It is almost de rigueur nowadays for cruise ships to have specialised dining rooms in addition to the large main room. Marina is no exception. While the Grand Dining Room, Terrace Café and possibly the Waves Grill constitute what could be called the traditional locations, there are four smaller rooms each accommodating about 100 people, and each with a distinctive ambience and its own particular menu. With Oceania Cruises there is no extra fee. The four rooms are open for dinner only and require reservations. I dined twice at Jacques, the restaurant named for Jacques Pépin, and it will not come as a surprise to hear that the food was predominantly French on its comprehensive menu. Across the way, so to speak, was Red Ginger, described as offering authentic Asian cuisine in a bold, contemporary setting. On my one dinner there I experienced tastes that were totally new to my palate and all the more enjoyable because of that. While these two restaurants were on Deck 5, aft on Dec 12 were Toscana and the Polo Grill. The former offered Tuscan cuisine, while the latter was a steak and seafood room. I ate twice at Toscana and once at the Polo Grill and, without trying to play favourites, Toscana took first place but only by a very narrow margin.
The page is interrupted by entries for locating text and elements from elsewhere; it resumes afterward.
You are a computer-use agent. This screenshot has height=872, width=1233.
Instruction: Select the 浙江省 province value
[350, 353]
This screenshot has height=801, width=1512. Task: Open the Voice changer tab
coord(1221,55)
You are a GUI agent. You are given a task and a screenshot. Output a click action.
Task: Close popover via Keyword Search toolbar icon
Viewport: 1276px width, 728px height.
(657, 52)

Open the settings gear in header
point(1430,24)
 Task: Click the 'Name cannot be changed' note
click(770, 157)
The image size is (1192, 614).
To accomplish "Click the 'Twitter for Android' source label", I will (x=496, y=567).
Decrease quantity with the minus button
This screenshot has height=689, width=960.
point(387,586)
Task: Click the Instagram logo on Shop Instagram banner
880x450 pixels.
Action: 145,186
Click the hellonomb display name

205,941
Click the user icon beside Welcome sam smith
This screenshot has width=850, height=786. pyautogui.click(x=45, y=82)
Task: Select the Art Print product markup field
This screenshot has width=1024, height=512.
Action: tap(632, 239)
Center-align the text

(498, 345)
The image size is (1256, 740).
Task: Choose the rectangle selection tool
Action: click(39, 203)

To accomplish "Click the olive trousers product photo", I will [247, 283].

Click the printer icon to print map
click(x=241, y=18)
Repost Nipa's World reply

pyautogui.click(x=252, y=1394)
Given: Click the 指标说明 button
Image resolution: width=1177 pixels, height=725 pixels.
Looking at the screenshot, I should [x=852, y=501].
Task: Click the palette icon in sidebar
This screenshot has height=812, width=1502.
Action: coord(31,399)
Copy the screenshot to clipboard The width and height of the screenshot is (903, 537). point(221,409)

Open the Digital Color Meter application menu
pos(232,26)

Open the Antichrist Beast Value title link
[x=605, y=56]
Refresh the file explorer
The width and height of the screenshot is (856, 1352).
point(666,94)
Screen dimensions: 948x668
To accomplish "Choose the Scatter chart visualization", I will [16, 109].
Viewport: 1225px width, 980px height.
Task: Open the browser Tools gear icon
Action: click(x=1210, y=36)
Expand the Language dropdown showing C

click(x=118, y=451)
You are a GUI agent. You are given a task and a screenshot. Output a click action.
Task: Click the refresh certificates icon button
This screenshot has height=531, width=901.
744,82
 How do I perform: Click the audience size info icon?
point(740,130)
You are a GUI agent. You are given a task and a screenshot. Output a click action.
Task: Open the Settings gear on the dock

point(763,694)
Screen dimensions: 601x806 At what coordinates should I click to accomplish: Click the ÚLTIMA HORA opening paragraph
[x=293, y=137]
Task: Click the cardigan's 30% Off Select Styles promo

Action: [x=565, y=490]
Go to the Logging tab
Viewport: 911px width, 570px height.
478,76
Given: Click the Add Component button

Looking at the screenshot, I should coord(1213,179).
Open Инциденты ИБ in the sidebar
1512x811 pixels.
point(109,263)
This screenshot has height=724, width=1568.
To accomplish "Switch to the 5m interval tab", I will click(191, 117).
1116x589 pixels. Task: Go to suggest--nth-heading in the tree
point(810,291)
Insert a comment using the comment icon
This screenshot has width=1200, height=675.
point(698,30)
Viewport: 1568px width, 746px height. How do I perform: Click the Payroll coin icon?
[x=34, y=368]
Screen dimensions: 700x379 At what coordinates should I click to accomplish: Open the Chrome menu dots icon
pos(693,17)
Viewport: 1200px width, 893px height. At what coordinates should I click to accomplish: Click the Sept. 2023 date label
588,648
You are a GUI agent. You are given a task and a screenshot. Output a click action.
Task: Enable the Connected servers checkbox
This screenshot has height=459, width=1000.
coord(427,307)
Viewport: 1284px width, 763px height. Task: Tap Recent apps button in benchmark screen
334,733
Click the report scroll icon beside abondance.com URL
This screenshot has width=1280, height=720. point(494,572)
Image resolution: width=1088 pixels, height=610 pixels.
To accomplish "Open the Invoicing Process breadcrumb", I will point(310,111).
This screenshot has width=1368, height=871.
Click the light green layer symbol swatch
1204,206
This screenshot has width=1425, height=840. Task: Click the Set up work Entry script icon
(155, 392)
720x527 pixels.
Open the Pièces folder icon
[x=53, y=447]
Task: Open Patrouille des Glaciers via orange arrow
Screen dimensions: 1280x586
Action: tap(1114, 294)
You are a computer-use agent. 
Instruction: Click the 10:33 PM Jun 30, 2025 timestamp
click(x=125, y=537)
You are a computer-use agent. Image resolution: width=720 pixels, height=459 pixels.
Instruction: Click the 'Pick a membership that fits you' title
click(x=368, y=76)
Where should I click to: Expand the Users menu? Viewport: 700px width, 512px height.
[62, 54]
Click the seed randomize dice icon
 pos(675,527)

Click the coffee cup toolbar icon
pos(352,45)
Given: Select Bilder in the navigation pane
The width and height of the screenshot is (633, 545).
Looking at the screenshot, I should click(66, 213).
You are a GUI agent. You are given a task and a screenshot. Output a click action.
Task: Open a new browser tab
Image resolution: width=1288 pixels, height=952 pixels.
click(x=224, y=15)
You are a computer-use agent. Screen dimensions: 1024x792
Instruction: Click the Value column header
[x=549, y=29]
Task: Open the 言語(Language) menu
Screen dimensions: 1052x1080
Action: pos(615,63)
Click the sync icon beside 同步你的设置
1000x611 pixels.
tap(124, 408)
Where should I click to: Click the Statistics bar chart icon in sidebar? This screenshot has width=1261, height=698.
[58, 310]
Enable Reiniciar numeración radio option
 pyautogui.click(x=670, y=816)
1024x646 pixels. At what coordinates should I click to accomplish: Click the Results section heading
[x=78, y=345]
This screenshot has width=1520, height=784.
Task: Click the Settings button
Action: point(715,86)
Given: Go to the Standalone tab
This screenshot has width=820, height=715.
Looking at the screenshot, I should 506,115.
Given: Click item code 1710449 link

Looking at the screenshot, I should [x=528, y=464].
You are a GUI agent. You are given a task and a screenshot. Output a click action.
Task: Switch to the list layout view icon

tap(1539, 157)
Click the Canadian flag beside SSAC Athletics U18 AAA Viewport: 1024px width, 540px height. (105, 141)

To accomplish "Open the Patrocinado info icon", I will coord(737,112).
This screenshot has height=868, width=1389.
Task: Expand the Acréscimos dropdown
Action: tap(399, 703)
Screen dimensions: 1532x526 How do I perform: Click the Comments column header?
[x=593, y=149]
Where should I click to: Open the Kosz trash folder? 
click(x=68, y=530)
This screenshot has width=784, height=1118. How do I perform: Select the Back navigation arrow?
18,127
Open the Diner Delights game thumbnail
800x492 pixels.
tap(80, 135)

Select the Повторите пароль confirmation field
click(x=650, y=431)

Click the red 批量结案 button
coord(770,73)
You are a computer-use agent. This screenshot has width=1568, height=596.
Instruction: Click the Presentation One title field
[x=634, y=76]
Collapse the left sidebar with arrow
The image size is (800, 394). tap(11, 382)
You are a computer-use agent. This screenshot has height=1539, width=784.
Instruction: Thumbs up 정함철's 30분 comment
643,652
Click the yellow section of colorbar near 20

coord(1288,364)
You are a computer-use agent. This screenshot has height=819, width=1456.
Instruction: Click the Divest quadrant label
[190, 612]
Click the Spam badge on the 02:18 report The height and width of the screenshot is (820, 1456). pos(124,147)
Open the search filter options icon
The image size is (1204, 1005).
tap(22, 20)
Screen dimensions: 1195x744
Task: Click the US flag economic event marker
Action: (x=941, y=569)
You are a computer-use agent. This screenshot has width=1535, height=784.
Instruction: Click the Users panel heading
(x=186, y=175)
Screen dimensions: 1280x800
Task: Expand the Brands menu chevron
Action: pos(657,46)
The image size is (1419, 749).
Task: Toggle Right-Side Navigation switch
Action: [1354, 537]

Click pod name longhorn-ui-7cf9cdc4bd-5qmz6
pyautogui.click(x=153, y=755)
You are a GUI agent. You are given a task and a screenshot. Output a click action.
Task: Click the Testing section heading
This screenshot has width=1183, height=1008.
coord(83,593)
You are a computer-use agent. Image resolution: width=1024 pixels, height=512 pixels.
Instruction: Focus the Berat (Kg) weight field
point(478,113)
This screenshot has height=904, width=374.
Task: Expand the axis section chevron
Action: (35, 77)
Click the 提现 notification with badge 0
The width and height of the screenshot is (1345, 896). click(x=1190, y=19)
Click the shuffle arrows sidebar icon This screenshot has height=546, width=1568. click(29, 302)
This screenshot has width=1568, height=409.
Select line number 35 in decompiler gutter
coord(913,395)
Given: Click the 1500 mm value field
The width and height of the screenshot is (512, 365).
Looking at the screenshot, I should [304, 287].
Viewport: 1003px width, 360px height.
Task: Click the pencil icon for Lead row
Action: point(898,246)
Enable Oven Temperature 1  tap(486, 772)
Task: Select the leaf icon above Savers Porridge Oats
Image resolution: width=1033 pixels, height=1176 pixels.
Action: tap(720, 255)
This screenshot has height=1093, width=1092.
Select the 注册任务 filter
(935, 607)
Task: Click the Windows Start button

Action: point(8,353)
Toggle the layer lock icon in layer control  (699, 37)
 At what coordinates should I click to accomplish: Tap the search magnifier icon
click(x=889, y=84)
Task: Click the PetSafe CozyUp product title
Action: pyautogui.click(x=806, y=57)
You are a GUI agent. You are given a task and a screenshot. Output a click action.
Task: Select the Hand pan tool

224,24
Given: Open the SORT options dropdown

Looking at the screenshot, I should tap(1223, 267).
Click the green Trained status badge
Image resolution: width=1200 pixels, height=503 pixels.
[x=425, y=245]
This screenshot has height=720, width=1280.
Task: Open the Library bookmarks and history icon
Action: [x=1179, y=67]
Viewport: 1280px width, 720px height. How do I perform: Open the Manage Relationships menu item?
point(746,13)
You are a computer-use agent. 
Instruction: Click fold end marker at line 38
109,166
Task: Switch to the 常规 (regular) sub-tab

Two other dining venues, each quite small, and which do require a financial outlay, are La Réserve and Privée, the first named noted for its wine and food pairings, and the second for small private dinners, with its menu being arranged in consultation with one of Marina’s principal chefs.
Before leaving the topic of food, it simply has to be mentioned that at 4:00 p.m. in the Horizons Lounge, forward on Deck 15, afternoon tea is served. This has become one of the most acclaimed features across the Oceania fleet. The lounge itself has full-length windows on three sides and while the ship is at sea is one of the most enjoyable rooms. While the word “elegant” is sometimes overused, there is no doubt in my mind that it definitely applies to afternoon tea aboard Marina. White-gloved waiters and waitresses circulate, offering the guests a selection of maybe seven or eight different kinds of tea, followed by a tray of dainty sandwiches and a trolley displaying cookies, tarts and other goodies that are impossible to resist. And while all this is happening a string quartet plays light classical pieces.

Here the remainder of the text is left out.